Hello Everyone, I’m Seif Elsallamy an Application Penetration Tester at @Seekurity
Today I will introduce to you beautiful readers a bug that we discovered in Twitter social network, We are going to go a bit deeper. This vulnerability was discovered back in 2018 and we decided to publish it as we were restricted to sharing some information at the time of discovering it.
While sending an image in Twitter messages I copied the image source URL
https://ton.twitter.com/i/ton/data/dm/123456789/987654321/AbCdEf.jpg:large
by removing the last part “:large” and replacing it with “%23.html”
the Twitter mime type changed to HTML because we changed the extension to “.html” and “%23” which is the hex representation of the “#” hash character, any information comes after the hash character is for the client-side but if it’s hex encrypted Twitter should treat it as a server-side but Twitter ignored the hex hash character on the server-side set the mime type to HTML and returned the image in HTML format.
MIME-type is the mechanism to tell the client the variety of documents transmitted: the extension of a file name has no meaning on the web. It is, therefore, important that the server is correctly set up so that the correct MIME type is transmitted with each document. Browsers often use the MIME-type to determine what default action to do when a resource is fetched.
What does that mean?
It means that Twitter is no longer treating the image as an image, imagine that you open an image file on text editor it will look a little messy
It will look alike something like that:
So let’s take a coffee break and ask ourselves a question: WHAT WE CAN GET FROM HERE?

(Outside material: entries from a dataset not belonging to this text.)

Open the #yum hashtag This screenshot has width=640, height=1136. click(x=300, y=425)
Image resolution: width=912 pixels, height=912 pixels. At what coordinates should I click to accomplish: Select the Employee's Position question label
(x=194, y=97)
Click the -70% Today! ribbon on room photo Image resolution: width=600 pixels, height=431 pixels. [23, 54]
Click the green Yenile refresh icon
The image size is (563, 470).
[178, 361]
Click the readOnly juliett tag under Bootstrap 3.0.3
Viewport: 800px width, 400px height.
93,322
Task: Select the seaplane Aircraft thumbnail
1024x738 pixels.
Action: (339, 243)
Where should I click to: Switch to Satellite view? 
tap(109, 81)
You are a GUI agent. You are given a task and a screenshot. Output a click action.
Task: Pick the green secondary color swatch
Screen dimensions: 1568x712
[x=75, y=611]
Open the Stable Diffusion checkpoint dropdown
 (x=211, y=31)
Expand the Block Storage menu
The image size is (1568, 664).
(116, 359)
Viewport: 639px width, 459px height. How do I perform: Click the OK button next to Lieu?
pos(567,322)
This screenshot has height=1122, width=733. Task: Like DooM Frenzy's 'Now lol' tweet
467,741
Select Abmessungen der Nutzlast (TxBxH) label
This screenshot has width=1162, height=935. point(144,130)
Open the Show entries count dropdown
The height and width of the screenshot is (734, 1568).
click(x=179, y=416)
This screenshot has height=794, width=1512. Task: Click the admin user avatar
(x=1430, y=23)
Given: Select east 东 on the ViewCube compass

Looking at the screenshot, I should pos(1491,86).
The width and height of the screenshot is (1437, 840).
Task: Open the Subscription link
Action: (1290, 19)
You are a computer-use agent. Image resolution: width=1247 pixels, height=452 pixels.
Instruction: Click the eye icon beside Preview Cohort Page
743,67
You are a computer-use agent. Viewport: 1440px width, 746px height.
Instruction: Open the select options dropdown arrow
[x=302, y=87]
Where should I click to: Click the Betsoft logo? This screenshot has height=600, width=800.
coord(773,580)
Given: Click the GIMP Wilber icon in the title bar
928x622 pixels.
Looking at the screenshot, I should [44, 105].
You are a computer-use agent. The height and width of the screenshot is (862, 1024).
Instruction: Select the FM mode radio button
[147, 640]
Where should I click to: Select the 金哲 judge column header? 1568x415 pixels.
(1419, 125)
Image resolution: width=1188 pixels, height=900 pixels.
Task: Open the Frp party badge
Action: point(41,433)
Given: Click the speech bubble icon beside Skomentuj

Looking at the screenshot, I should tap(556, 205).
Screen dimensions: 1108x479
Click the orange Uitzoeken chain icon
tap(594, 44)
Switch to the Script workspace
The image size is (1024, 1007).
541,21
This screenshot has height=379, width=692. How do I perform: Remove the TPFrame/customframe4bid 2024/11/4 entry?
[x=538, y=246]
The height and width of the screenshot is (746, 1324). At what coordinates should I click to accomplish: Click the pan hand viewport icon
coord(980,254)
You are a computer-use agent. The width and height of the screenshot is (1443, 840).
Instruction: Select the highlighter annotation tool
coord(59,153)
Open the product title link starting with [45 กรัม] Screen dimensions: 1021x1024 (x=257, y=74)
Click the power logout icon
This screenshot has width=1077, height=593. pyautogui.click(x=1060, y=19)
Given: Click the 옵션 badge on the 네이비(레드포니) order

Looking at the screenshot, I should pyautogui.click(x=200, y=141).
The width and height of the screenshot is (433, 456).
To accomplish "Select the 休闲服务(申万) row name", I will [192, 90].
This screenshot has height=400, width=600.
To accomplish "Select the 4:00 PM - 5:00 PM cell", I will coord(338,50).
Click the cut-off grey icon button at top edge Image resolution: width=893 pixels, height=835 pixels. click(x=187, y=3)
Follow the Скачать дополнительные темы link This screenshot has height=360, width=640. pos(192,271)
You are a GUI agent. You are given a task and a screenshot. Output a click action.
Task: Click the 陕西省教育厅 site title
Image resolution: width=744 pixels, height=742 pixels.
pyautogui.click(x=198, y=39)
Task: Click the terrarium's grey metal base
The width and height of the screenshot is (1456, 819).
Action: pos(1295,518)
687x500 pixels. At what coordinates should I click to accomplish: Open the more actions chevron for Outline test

Do you smell that something?
Nope, not the coffee :D, that smells like an XSS!
So, what is XSS aka Cross-Site Scripting?
Cross-Site Scripting (XSS) attacks are a type of injection, in which malicious scripts are injected into otherwise benign and trusted websites. XSS attacks occur when an attacker uses a web application to send malicious code, generally in the form of a browser side script, to a different end-user. Flaws that allow these attacks to succeed are quite widespread and occur anywhere a web application uses input from a user within the output it generates without validating or encoding it.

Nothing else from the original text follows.